Render every line of the material below as a Markdown table with a "Row" column for the line number and a "Line" column for the text, skipping blank lines and leaving the pictures out.
═══ PROVIDED ENTRIES ═══
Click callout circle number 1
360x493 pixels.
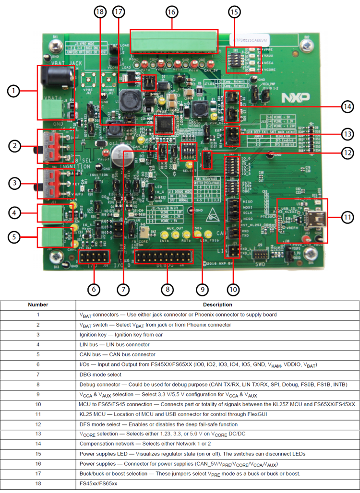[x=14, y=90]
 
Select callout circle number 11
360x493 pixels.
[x=347, y=217]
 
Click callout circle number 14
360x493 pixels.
[x=347, y=106]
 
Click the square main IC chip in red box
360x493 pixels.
[x=163, y=125]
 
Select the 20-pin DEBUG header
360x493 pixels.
[x=163, y=258]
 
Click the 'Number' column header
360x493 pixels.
[x=38, y=305]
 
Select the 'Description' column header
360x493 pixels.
[x=217, y=305]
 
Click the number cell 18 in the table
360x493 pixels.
[x=38, y=484]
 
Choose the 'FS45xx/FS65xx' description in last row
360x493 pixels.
[x=98, y=484]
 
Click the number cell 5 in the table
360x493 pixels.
[x=38, y=354]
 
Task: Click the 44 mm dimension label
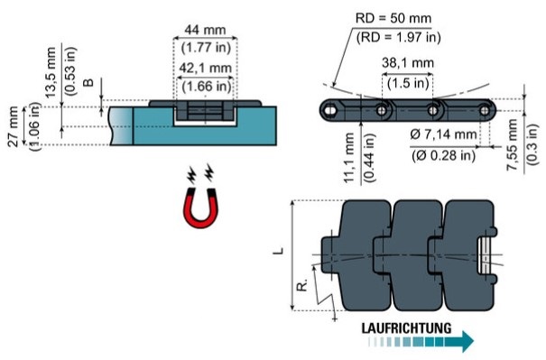click(x=205, y=30)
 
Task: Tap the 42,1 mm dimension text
click(x=206, y=68)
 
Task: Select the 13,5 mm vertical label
click(x=51, y=72)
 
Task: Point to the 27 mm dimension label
click(x=13, y=126)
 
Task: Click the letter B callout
click(x=89, y=82)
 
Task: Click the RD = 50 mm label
click(x=393, y=18)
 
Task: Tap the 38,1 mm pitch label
click(x=408, y=62)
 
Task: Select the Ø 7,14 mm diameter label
click(x=443, y=134)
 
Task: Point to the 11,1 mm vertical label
click(x=349, y=157)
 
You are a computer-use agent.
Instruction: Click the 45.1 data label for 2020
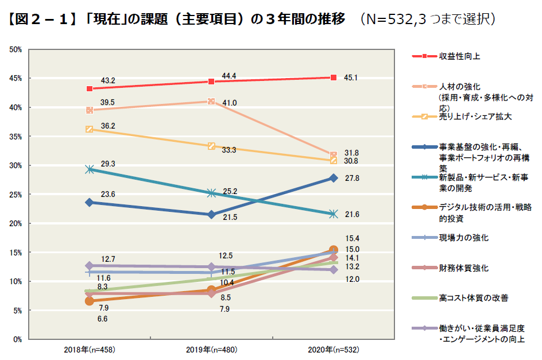[x=351, y=78]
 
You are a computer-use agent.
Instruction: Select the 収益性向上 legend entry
[x=459, y=56]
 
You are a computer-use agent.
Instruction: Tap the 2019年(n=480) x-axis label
[x=211, y=349]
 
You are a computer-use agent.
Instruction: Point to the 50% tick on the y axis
[x=16, y=49]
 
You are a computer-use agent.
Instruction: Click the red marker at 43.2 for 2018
[x=90, y=88]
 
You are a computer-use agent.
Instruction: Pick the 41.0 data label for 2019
[x=230, y=103]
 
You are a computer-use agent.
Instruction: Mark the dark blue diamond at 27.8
[x=333, y=178]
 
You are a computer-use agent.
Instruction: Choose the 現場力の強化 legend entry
[x=464, y=237]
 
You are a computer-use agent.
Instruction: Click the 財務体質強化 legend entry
[x=464, y=268]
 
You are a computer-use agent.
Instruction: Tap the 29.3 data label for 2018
[x=108, y=164]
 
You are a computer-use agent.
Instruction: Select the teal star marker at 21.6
[x=333, y=214]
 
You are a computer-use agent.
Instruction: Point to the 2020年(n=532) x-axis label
[x=333, y=349]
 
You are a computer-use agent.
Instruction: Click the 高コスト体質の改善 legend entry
[x=473, y=298]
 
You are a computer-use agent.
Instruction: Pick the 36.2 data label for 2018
[x=108, y=126]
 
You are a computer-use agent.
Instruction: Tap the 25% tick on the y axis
[x=16, y=195]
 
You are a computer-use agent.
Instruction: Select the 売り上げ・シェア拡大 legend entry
[x=475, y=116]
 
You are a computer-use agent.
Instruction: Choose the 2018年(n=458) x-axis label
[x=90, y=349]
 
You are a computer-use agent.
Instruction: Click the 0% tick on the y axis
[x=18, y=339]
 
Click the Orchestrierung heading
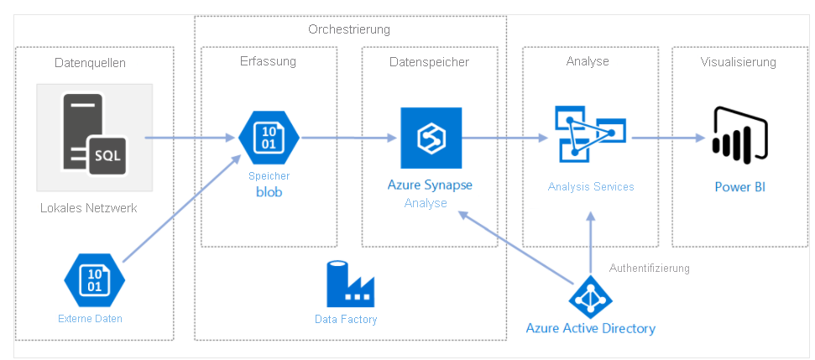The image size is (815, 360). [x=349, y=29]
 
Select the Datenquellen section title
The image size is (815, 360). [x=91, y=63]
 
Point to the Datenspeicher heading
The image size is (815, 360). [x=429, y=61]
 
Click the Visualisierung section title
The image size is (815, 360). [x=738, y=61]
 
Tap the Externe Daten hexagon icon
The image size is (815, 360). [x=94, y=281]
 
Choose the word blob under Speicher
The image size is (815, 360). [x=269, y=191]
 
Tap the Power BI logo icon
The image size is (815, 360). [x=738, y=134]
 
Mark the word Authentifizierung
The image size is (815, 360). [x=649, y=269]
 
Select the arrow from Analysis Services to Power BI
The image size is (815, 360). [x=665, y=138]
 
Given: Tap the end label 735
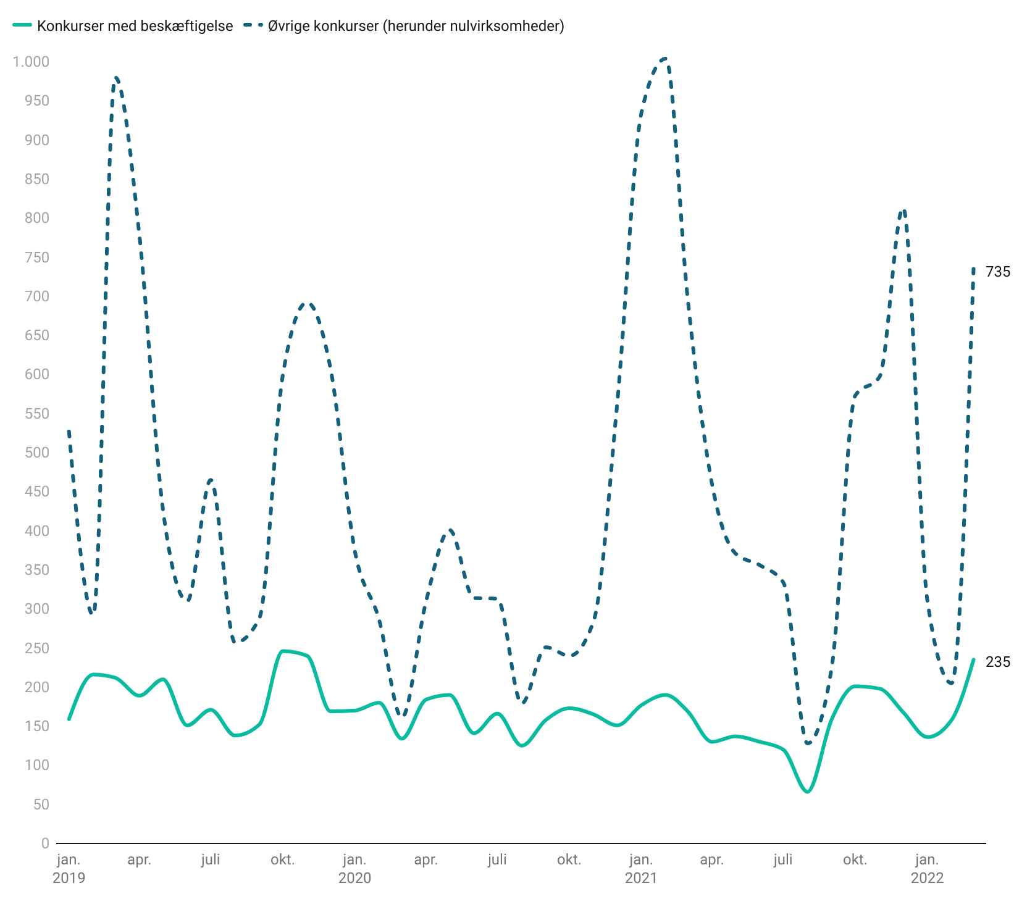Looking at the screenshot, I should (x=998, y=272).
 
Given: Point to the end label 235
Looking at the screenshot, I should (x=998, y=662).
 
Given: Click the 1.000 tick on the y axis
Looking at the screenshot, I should (x=31, y=62).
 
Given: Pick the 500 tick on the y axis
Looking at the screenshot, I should (x=36, y=453).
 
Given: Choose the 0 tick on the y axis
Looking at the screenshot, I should (x=44, y=843).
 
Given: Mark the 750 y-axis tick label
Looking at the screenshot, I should (x=36, y=257).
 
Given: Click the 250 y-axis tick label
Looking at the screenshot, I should (x=36, y=648).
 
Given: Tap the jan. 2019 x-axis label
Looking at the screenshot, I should (x=69, y=868).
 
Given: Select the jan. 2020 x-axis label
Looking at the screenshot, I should (x=354, y=868).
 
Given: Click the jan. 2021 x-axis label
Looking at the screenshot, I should (x=640, y=868).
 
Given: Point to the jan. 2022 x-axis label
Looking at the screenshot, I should (x=927, y=868).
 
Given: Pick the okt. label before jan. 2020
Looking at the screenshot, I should (x=283, y=859).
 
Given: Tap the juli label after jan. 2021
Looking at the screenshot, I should (x=783, y=859).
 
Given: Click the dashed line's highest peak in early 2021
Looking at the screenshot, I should (x=664, y=59).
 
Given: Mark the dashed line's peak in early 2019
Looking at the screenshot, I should (x=116, y=78).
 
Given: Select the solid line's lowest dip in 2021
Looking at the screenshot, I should (x=807, y=792).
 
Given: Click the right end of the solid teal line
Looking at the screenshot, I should (x=974, y=659).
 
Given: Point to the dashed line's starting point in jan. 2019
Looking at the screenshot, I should (x=69, y=430).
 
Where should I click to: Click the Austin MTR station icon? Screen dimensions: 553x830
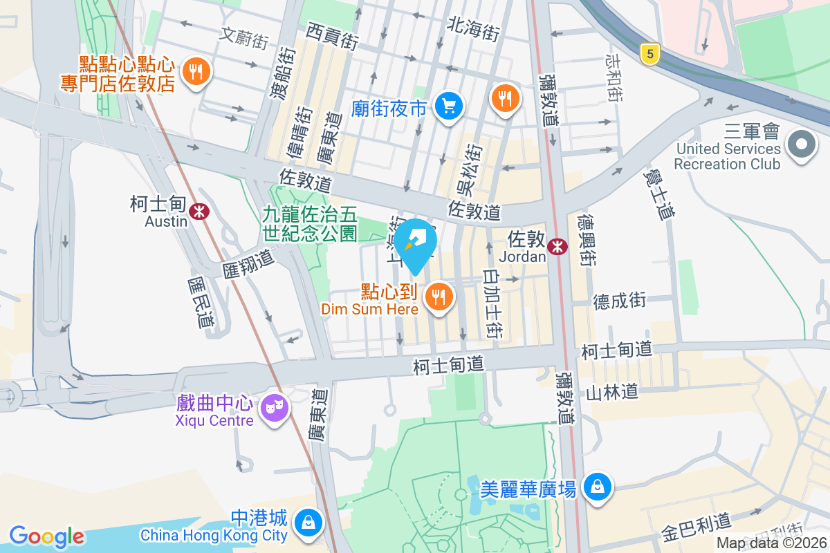pyautogui.click(x=201, y=210)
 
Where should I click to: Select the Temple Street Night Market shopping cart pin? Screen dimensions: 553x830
pyautogui.click(x=449, y=106)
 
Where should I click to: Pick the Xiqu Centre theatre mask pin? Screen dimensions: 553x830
pyautogui.click(x=274, y=408)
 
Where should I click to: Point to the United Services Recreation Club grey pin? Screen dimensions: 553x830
pyautogui.click(x=802, y=144)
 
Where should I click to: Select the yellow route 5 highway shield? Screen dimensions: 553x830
pyautogui.click(x=648, y=54)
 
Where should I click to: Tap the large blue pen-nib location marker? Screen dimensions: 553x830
pyautogui.click(x=415, y=242)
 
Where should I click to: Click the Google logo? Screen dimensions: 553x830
pyautogui.click(x=46, y=536)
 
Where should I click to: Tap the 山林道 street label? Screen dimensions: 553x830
pyautogui.click(x=611, y=393)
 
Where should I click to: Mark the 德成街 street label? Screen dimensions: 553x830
pyautogui.click(x=619, y=300)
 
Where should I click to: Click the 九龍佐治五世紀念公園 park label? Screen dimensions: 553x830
pyautogui.click(x=309, y=223)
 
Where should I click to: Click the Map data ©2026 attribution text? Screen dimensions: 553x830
pyautogui.click(x=772, y=543)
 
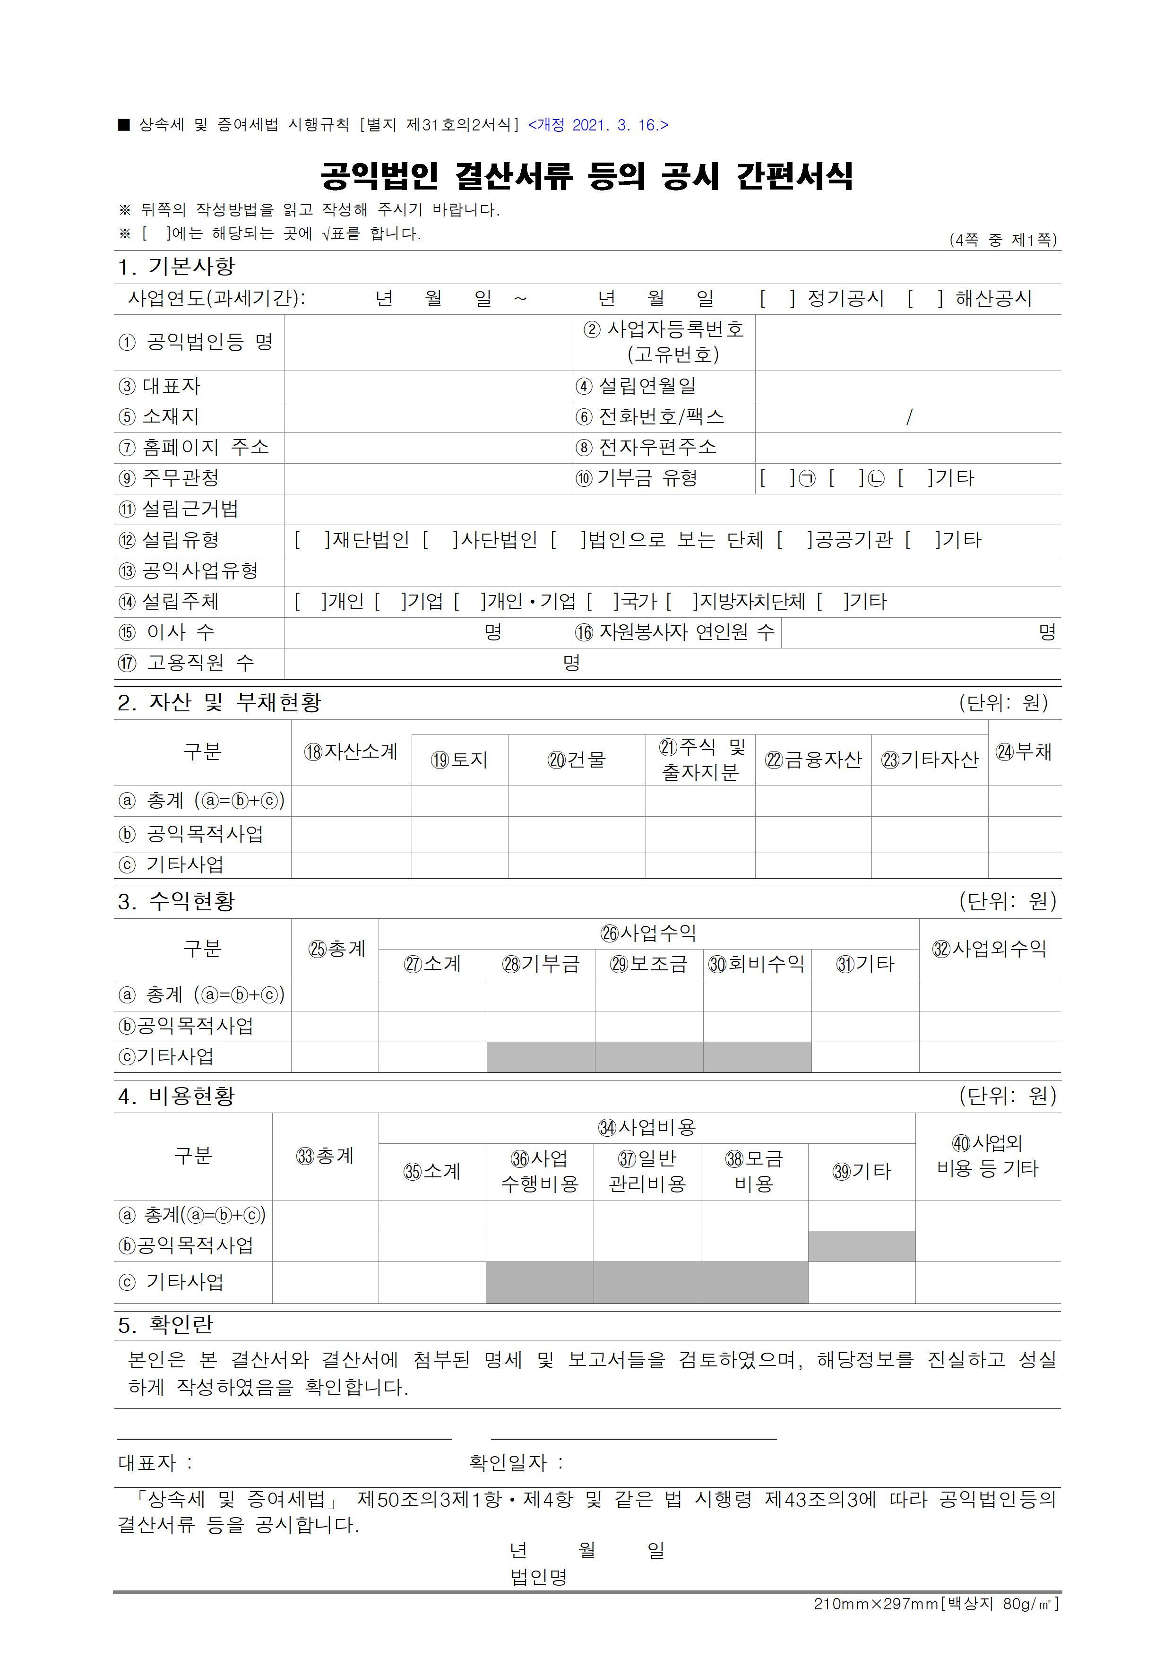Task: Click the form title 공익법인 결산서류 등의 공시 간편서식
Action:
═══
* EXPECTED OUTPUT:
| Row | Line |
|---|---|
| 1 | Click callout circle number 1 |
| 2 | 360x493 pixels. |
| 3 | [x=14, y=90] |
| 4 | Select callout circle number 11 |
| 5 | 360x493 pixels. |
| 6 | [x=347, y=217] |
| 7 | Click callout circle number 14 |
| 8 | 360x493 pixels. |
| 9 | [x=347, y=106] |
| 10 | Click the square main IC chip in red box |
| 11 | 360x493 pixels. |
| 12 | [x=163, y=125] |
| 13 | Select the 20-pin DEBUG header |
| 14 | 360x493 pixels. |
| 15 | [x=163, y=258] |
| 16 | Click the 'Number' column header |
| 17 | 360x493 pixels. |
| 18 | [x=38, y=305] |
| 19 | Select the 'Description' column header |
| 20 | 360x493 pixels. |
| 21 | [x=217, y=305] |
| 22 | Click the number cell 18 in the table |
| 23 | 360x493 pixels. |
| 24 | [x=38, y=484] |
| 25 | Choose the 'FS45xx/FS65xx' description in last row |
| 26 | 360x493 pixels. |
| 27 | [x=98, y=484] |
| 28 | Click the number cell 5 in the table |
| 29 | 360x493 pixels. |
| 30 | [x=38, y=354] |
| 31 | Task: Click the 44 mm dimension label |
| 32 | click(x=205, y=30) |
| 33 | Task: Tap the 42,1 mm dimension text |
| 34 | click(x=206, y=68) |
| 35 | Task: Select the 13,5 mm vertical label |
| 36 | click(x=51, y=72) |
| 37 | Task: Point to the 27 mm dimension label |
| 38 | click(x=13, y=126) |
| 39 | Task: Click the letter B callout |
| 40 | click(x=89, y=82) |
| 41 | Task: Click the RD = 50 mm label |
| 42 | click(x=393, y=18) |
| 43 | Task: Tap the 38,1 mm pitch label |
| 44 | click(x=408, y=62) |
| 45 | Task: Select the Ø 7,14 mm diameter label |
| 46 | click(x=443, y=134) |
| 47 | Task: Point to the 11,1 mm vertical label |
| 48 | click(x=349, y=157) |
| 49 | You are a computer-use agent. |
| 50 | Instruction: Click the 45.1 data label for 2020 |
| 51 | [x=351, y=78] |
| 52 | You are a computer-use agent. |
| 53 | Instruction: Select the 収益性向上 legend entry |
| 54 | [x=459, y=56] |
| 55 | You are a computer-use agent. |
| 56 | Instruction: Tap the 2019年(n=480) x-axis label |
| 57 | [x=211, y=349] |
| 58 | You are a computer-use agent. |
| 59 | Instruction: Point to the 50% tick on the y axis |
| 60 | [x=16, y=49] |
| 61 | You are a computer-use agent. |
| 62 | Instruction: Click the red marker at 43.2 for 2018 |
| 63 | [x=90, y=88] |
| 64 | You are a computer-use agent. |
| 65 | Instruction: Pick the 41.0 data label for 2019 |
| 66 | [x=230, y=103] |
| 67 | You are a computer-use agent. |
| 68 | Instruction: Mark the dark blue diamond at 27.8 |
| 69 | [x=333, y=178] |
| 70 | You are a computer-use agent. |
| 71 | Instruction: Choose the 現場力の強化 legend entry |
| 72 | [x=464, y=237] |
| 73 | You are a computer-use agent. |
| 74 | Instruction: Click the 財務体質強化 legend entry |
| 75 | [x=464, y=268] |
| 76 | You are a computer-use agent. |
| 77 | Instruction: Tap the 29.3 data label for 2018 |
| 78 | [x=108, y=164] |
| 79 | You are a computer-use agent. |
| 80 | Instruction: Select the teal star marker at 21.6 |
| 81 | [x=333, y=214] |
| 82 | You are a computer-use agent. |
| 83 | Instruction: Point to the 2020年(n=532) x-axis label |
| 84 | [x=333, y=349] |
| 85 | You are a computer-use agent. |
| 86 | Instruction: Click the 高コスト体質の改善 legend entry |
| 87 | [x=473, y=298] |
| 88 | You are a computer-use agent. |
| 89 | Instruction: Pick the 36.2 data label for 2018 |
| 90 | [x=108, y=126] |
| 91 | You are a computer-use agent. |
| 92 | Instruction: Tap the 25% tick on the y axis |
| 93 | [x=16, y=195] |
| 94 | You are a computer-use agent. |
| 95 | Instruction: Select the 売り上げ・シェア拡大 legend entry |
| 96 | [x=475, y=116] |
| 97 | You are a computer-use agent. |
| 98 | Instruction: Choose the 2018年(n=458) x-axis label |
| 99 | [x=90, y=349] |
| 100 | You are a computer-use agent. |
| 101 | Instruction: Click the 0% tick on the y axis |
| 102 | [x=18, y=339] |
| 103 | Click the Orchestrierung heading |
| 104 | The image size is (815, 360). [x=349, y=29] |
| 105 | Select the Datenquellen section title |
| 106 | The image size is (815, 360). [x=91, y=63] |
| 107 | Point to the Datenspeicher heading |
| 108 | The image size is (815, 360). [x=429, y=61] |
| 109 | Click the Visualisierung section title |
| 110 | The image size is (815, 360). [x=738, y=61] |
| 111 | Tap the Externe Daten hexagon icon |
| 112 | The image size is (815, 360). [x=94, y=281] |
| 113 | Choose the word blob under Speicher |
| 114 | The image size is (815, 360). [x=269, y=191] |
| 115 | Tap the Power BI logo icon |
| 116 | The image size is (815, 360). [x=738, y=134] |
| 117 | Mark the word Authentifizierung |
| 118 | The image size is (815, 360). [x=649, y=269] |
| 119 | Select the arrow from Analysis Services to Power BI |
| 120 | The image size is (815, 360). [x=665, y=138] |
| 121 | Given: Tap the end label 735 |
| 122 | Looking at the screenshot, I should (x=998, y=272). |
| 123 | Given: Point to the end label 235 |
| 124 | Looking at the screenshot, I should (x=998, y=662). |
| 125 | Given: Click the 1.000 tick on the y axis |
| 126 | Looking at the screenshot, I should (x=31, y=62). |
| 127 | Given: Pick the 500 tick on the y axis |
| 128 | Looking at the screenshot, I should (x=36, y=453). |
| 129 | Given: Choose the 0 tick on the y axis |
| 130 | Looking at the screenshot, I should (x=44, y=843). |
| 131 | Given: Mark the 750 y-axis tick label |
| 132 | Looking at the screenshot, I should (x=36, y=257). |
| 133 | Given: Click the 250 y-axis tick label |
| 134 | Looking at the screenshot, I should (x=36, y=648). |
| 135 | Given: Tap the jan. 2019 x-axis label |
| 136 | Looking at the screenshot, I should (x=69, y=868). |
| 137 | Given: Select the jan. 2020 x-axis label |
| 138 | Looking at the screenshot, I should (x=354, y=868). |
| 139 | Given: Click the jan. 2021 x-axis label |
| 140 | Looking at the screenshot, I should (x=640, y=868). |
| 141 | Given: Point to the jan. 2022 x-axis label |
| 142 | Looking at the screenshot, I should (x=927, y=868). |
| 143 | Given: Pick the okt. label before jan. 2020 |
| 144 | Looking at the screenshot, I should (x=283, y=859). |
| 145 | Given: Tap the juli label after jan. 2021 |
| 146 | Looking at the screenshot, I should (x=783, y=859). |
| 147 | Given: Click the dashed line's highest peak in early 2021 |
| 148 | Looking at the screenshot, I should (x=664, y=59). |
| 149 | Given: Mark the dashed line's peak in early 2019 |
| 150 | Looking at the screenshot, I should (x=116, y=78). |
| 151 | Given: Select the solid line's lowest dip in 2021 |
| 152 | Looking at the screenshot, I should (x=807, y=792). |
| 153 | Given: Click the right end of the solid teal line |
| 154 | Looking at the screenshot, I should (x=974, y=659). |
| 155 | Given: Point to the dashed line's starting point in jan. 2019 |
| 156 | Looking at the screenshot, I should (x=69, y=430). |
| 157 | Where should I click to: Click the Austin MTR station icon? Screen dimensions: 553x830 |
| 158 | pyautogui.click(x=201, y=210) |
| 159 | Where should I click to: Select the Temple Street Night Market shopping cart pin? Screen dimensions: 553x830 |
| 160 | pyautogui.click(x=449, y=106) |
| 161 | Where should I click to: Pick the Xiqu Centre theatre mask pin? Screen dimensions: 553x830 |
| 162 | pyautogui.click(x=274, y=408) |
| 163 | Where should I click to: Point to the United Services Recreation Club grey pin? Screen dimensions: 553x830 |
| 164 | pyautogui.click(x=802, y=144) |
| 165 | Where should I click to: Select the yellow route 5 highway shield? Screen dimensions: 553x830 |
| 166 | pyautogui.click(x=648, y=54) |
| 167 | Where should I click to: Tap the large blue pen-nib location marker? Screen dimensions: 553x830 |
| 168 | pyautogui.click(x=415, y=242) |
| 169 | Where should I click to: Click the Google logo? Screen dimensions: 553x830 |
| 170 | pyautogui.click(x=46, y=536) |
| 171 | Where should I click to: Tap the 山林道 street label? Screen dimensions: 553x830 |
| 172 | pyautogui.click(x=611, y=393) |
| 173 | Where should I click to: Mark the 德成街 street label? Screen dimensions: 553x830 |
| 174 | pyautogui.click(x=619, y=300) |
| 175 | Where should I click to: Click the 九龍佐治五世紀念公園 park label? Screen dimensions: 553x830 |
| 176 | pyautogui.click(x=309, y=223) |
| 177 | Where should I click to: Click the Map data ©2026 attribution text? Screen dimensions: 553x830 |
| 178 | pyautogui.click(x=772, y=543) |
| 179 | Task: Click the form title 공익법인 결산서류 등의 공시 간편서식 |
| 180 | Action: |